— Page text —

....

[Mesa-dev] [PATCH 13/15] radeonsi: don't re-upload the sample position constant buffer repeatedly

Marek Olšák maraeo at gmail.com
Tue Oct 2 22:35:45 UTC 2018


From: Marek Olšák <marek.olsak at amd.com>

---
 src/gallium/drivers/radeonsi/si_pipe.c       |  7 +++++++
 src/gallium/drivers/radeonsi/si_pipe.h       | 13 ++++++++-----
 src/gallium/drivers/radeonsi/si_state.c      | 19 +++++++++++++------
 src/gallium/drivers/radeonsi/si_state_msaa.c | 10 +++++-----
 4 files changed, 33 insertions(+), 16 deletions(-)

diff --git a/src/gallium/drivers/radeonsi/si_pipe.c b/src/gallium/drivers/radeonsi/si_pipe.c
index 4da361c42ee..5ae9c298e77 100644
--- a/src/gallium/drivers/radeonsi/si_pipe.c
+++ b/src/gallium/drivers/radeonsi/si_pipe.c
@@ -153,20 +153,21 @@ static void si_destroy_context(struct pipe_context *context)
 	struct pipe_framebuffer_state fb = {};
 	if (context->set_framebuffer_state)
 		context->set_framebuffer_state(context, &fb);
 
 	si_release_all_descriptors(sctx);
 
 	pipe_resource_reference(&sctx->esgs_ring, NULL);
 	pipe_resource_reference(&sctx->gsvs_ring, NULL);
 	pipe_resource_reference(&sctx->tess_rings, NULL);
 	pipe_resource_reference(&sctx->null_const_buf.buffer, NULL);
+	pipe_resource_reference(&sctx->sample_pos_buffer, NULL);
 	r600_resource_reference(&sctx->border_color_buffer, NULL);
 	free(sctx->border_color_table);
 	r600_resource_reference(&sctx->scratch_buffer, NULL);
 	r600_resource_reference(&sctx->compute_scratch_buffer, NULL);
 	r600_resource_reference(&sctx->wait_mem_scratch, NULL);
 
 	si_pm4_free_state(sctx, sctx->init_config, ~0);
 	if (sctx->init_config_gs_rings)
 		si_pm4_free_state(sctx, sctx->init_config_gs_rings, ~0);
 	for (i = 0; i < ARRAY_SIZE(sctx->vgt_shader_config); i++)

....

— Source data —

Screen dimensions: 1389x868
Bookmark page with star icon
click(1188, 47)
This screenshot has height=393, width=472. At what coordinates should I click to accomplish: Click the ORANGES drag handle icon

....

— Actions to take —
a – Answer these questions from the patch:
(i) What email address appears in the "From:" line?
(ii) How many insertions and deletions does the patch report in total?
(iii) Which member of sctx does the added line in si_destroy_context pass to pipe_resource_reference?
b – Reproduce the patch between "si_pm4_free_state(sctx, sctx->init_config, ~0);" and "< ARRAY_SIZE(sctx->vgt_shader_config); i++)", inclusive, switching every occurrence of "init_config_gs_rings" to "init_config_tess_rings".

— Outputs by task —
a –
(i) marek.olsak at amd.com
(ii) 33 insertions and 16 deletions
(iii) sample_pos_buffer

b –
si_pm4_free_state(sctx, sctx->init_config, ~0);
 	if (sctx->init_config_tess_rings)
 		si_pm4_free_state(sctx, sctx->init_config_tess_rings, ~0);
 	for (i = 0; i < ARRAY_SIZE(sctx->vgt_shader_config); i++)